Be the first to patent the Alfred Hitchcock strain of frankenfish discus


----------



## April (Apr 21, 2010)

I give those yorkies two to three weeks till haircut time! Lol. Price for grooming? One platinum and one lollipop. Lol. 
Looking good..

---
I am here: http://tapatalk.com/map.php?zb2dix


----------



## 2wheelsx2 (Apr 21, 2010)

That's one chubby lollipop. Reminds me that I need to get some lbw to fatten up my discus again.


----------



## Canadian_Aqua_Farm (Apr 21, 2010)

Those are some big and well conditioned discus, I look forward to seeing the Golden Lollipop when it grows up. At the rate they eat it shouldn't take long.


----------



## DBam (Aug 9, 2010)

Wow, that is quite a mix. Any chance you can give us a full stock list, tank specs or a full tank shot pic? Have you had much difficulty making that wide assortment of sizes and species coexist?


----------



## josephl (Apr 21, 2010)

MELLO said:


> Can't wait to see those albino Platinums reach 6". They will be going into my tank


I'll let you and Jon fight over them, I get first dibs on babies  Starting with Bart the spikey discus :bigsmile:


----------



## josephl (Apr 21, 2010)

Chappy said:


> *QUICK!!!!!*
> 
> Be the first to patent the Alfred Hitchcock strain of frankenfish discus


That is awesome, maybe I can ship them double bagged and guaranteed to Winnipeg as F5 fish :lol:


----------



## josephl (Apr 21, 2010)

April said:


> I give those yorkies two to three weeks till haircut time! Lol. Price for grooming? One platinum and one lollipop. Lol.
> Looking good..
> 
> ---
> I am here: http://tapatalk.com/map.php?zb2dix


Ouch!! Hippie dogs here we come...


----------



## josephl (Apr 21, 2010)

2wheelsx2 said:


> That's one chubby lollipop. Reminds me that I need to get some lbw to fatten up my discus again.


Yes, the discus growth stimulant...


----------



## josephl (Apr 21, 2010)

DBam said:


> Wow, that is quite a mix.
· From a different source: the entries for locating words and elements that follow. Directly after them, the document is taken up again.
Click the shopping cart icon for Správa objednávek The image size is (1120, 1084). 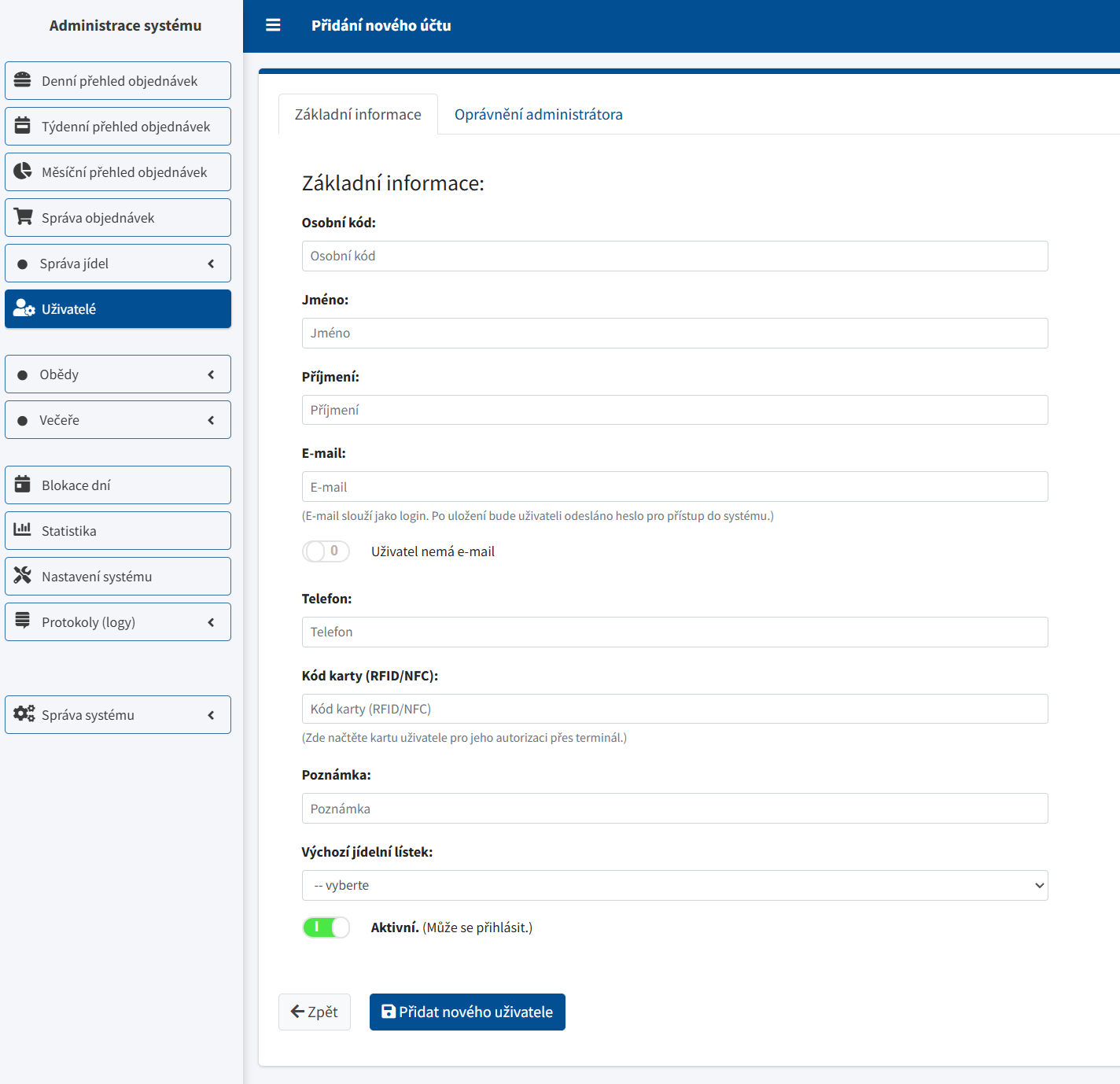pos(23,217)
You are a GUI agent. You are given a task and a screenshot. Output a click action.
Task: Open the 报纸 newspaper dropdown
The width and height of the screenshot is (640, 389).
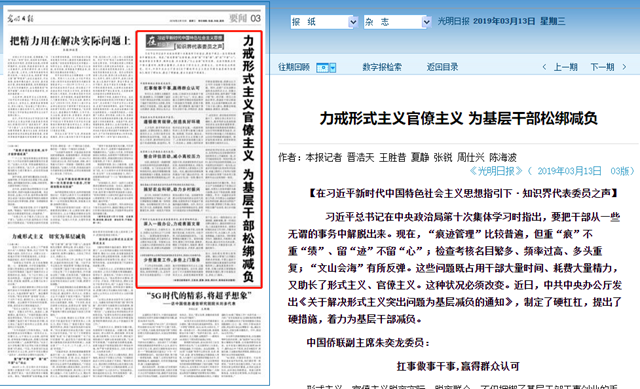point(324,22)
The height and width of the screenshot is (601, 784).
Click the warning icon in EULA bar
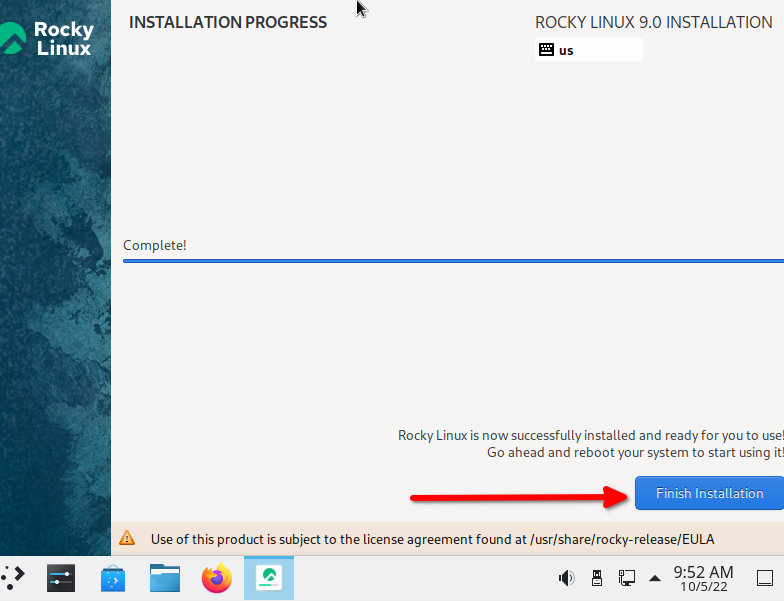(127, 538)
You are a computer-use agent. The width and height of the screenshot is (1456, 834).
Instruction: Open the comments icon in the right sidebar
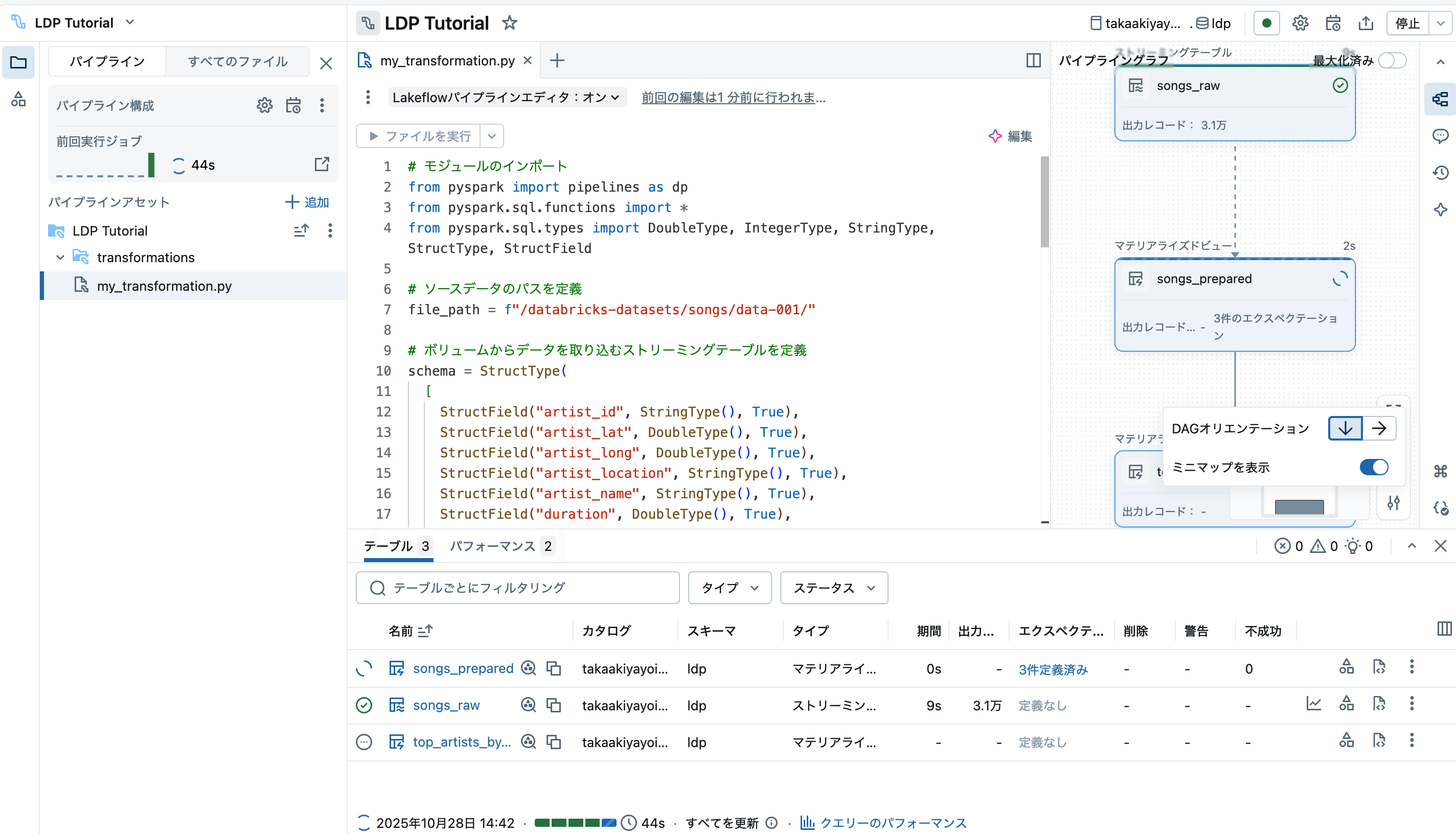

Any chance you can give us a full stock list, tank specs or a full tank shot pic? Have you had much difficulty making that wide assortment of sizes and species coexist?


I'll try and post more pics this weekend but no, no real problem with mix. Over the years, from memory, I have had the following in the tank:

Mono that grew from a little baby to about 5" before being given away
Orange Chromides
Little tiger knife fish that I got from Charles that grew to be about 18" before going back to Charles
Angelfish
Altum Angelfish
Black Moor goldfish
Pearlscale goldfish

It's all good with enough water changes and lots of food, I only feed live black worms, frozen blackworms, frozen bloodworms and frozen mysis shrimp

Water changes 2 X 50% daily - thank goodness for pythons


----------



## arash53 (Aug 13, 2011)

Good job Joseph, I also want to know your secret to keep all these fishes healthy! 

Are those Yorkies live with the discus too  just kidding


----------



## April (Apr 21, 2010)

Sure...his yorkies swim with the fishes lol.

---
I am here: http://tapatalk.com/map.php?smemwa


----------



## MELLO (Apr 21, 2010)

josephl said:


> I'll let you and Jon fight over them, I get first dibs on babies  Starting with Bart the spikey discus :bigsmile:


Joe, give Bart another half inch you could pick him up. Make sure you post or make a journal on how he develops. It will be interesting to see how he looks when it grows up.


----------



## FishFreaks (May 15, 2011)

cool setup. i like the archer fish in their. didnt know they could be kept in same conditions as discus.very cool


----------



## josephl (Apr 21, 2010)

FishFreaks said:


> cool setup. i like the archer fish in their. didnt know they could be kept in same conditions as discus.very cool


It's a fresh water archer fish, very cool fish.

Clouded archerfish, Toxotes blythii | Features | Practical Fishkeeping


----------



## MELLO (Apr 21, 2010)

Joe,
Bart is ready to be a monster. So if you want to pick em up together with his partner let me know.


----------



## josephl (Apr 21, 2010)

MELLO said:


> Joe,
> Bart is ready to be a monster. So if you want to pick em up together with his partner let me know.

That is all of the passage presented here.